Non riesco ad individuare con precisione la mia prima volta in cucina. E' un accavallarsi nella memoria di sensazioni legate ai profumi, ai suoni che usualmente promanano dalle cucine. Anch'io ho avuto una nonna; la mia nonna materna, Giuseppina, che era la sovrana della cucina. Una di quelle nonne che si alzava la mattina alle 6, che preparava la colazione a noi nipoti e poi via, ad organizzare la spesa. Quindi a cucinare. Cucinare, mattina e pomeriggio. Il momento dei pasti era un momento direi sacro.

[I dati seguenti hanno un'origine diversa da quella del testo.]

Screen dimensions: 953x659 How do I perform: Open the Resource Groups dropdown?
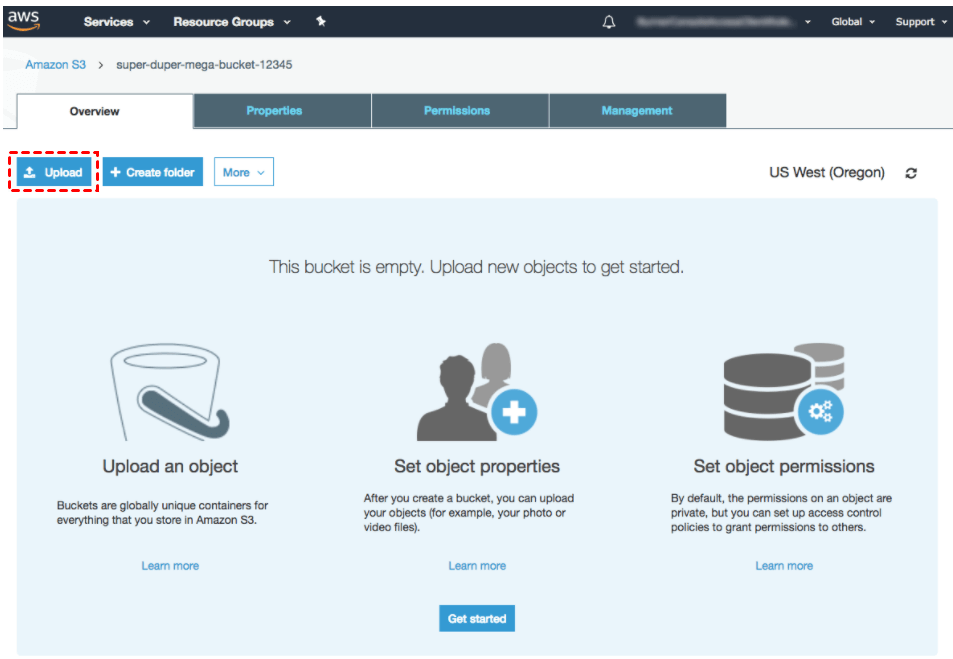(232, 21)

Tavola a pranzo e a cena perfettamente apparecchiata e, qualsiasi cosa accadesse in famiglia, tutti assieme in un rito che si ripeteva giorno per giorno, e scandiva il ritmo dei mesi e delle stagioni.
E' a mia nonna che devo tutto ciò che so della cucina tradizinale. Sabati e domeniche passate accanto a lei ad osservare i movimenti a riempire naso e polmoni di profumi che sono ancora perfettamente nitidi nella mia memoria. Io la aiutavo ad impastare: quanti cavatieddi, quante pappardelle fatte insieme. E poi i mitici dolcini natalizi: il rito di tirar fuori la marmellata di fichi preparata nel settembre precedente, e poi il macinare le mandorle, le bucce d'arance e la cannella con lo zucchero, con quegli intensissimi profumi che ne scaturivano, con lei che fingeva di non accorgersi delle cucchiaiate che scomparivano nelle mie golosissime fauci.
Forse è vero che stare dietro ai fornelli è un po' anche non volersi sganciare da quei ricordi così nitidi; reiterare profumi, sapori, sensazioni per ricostruirue e rivivere atmosfere che se pur nostalgicamente, mi infondono una immensa quiete e serenatà.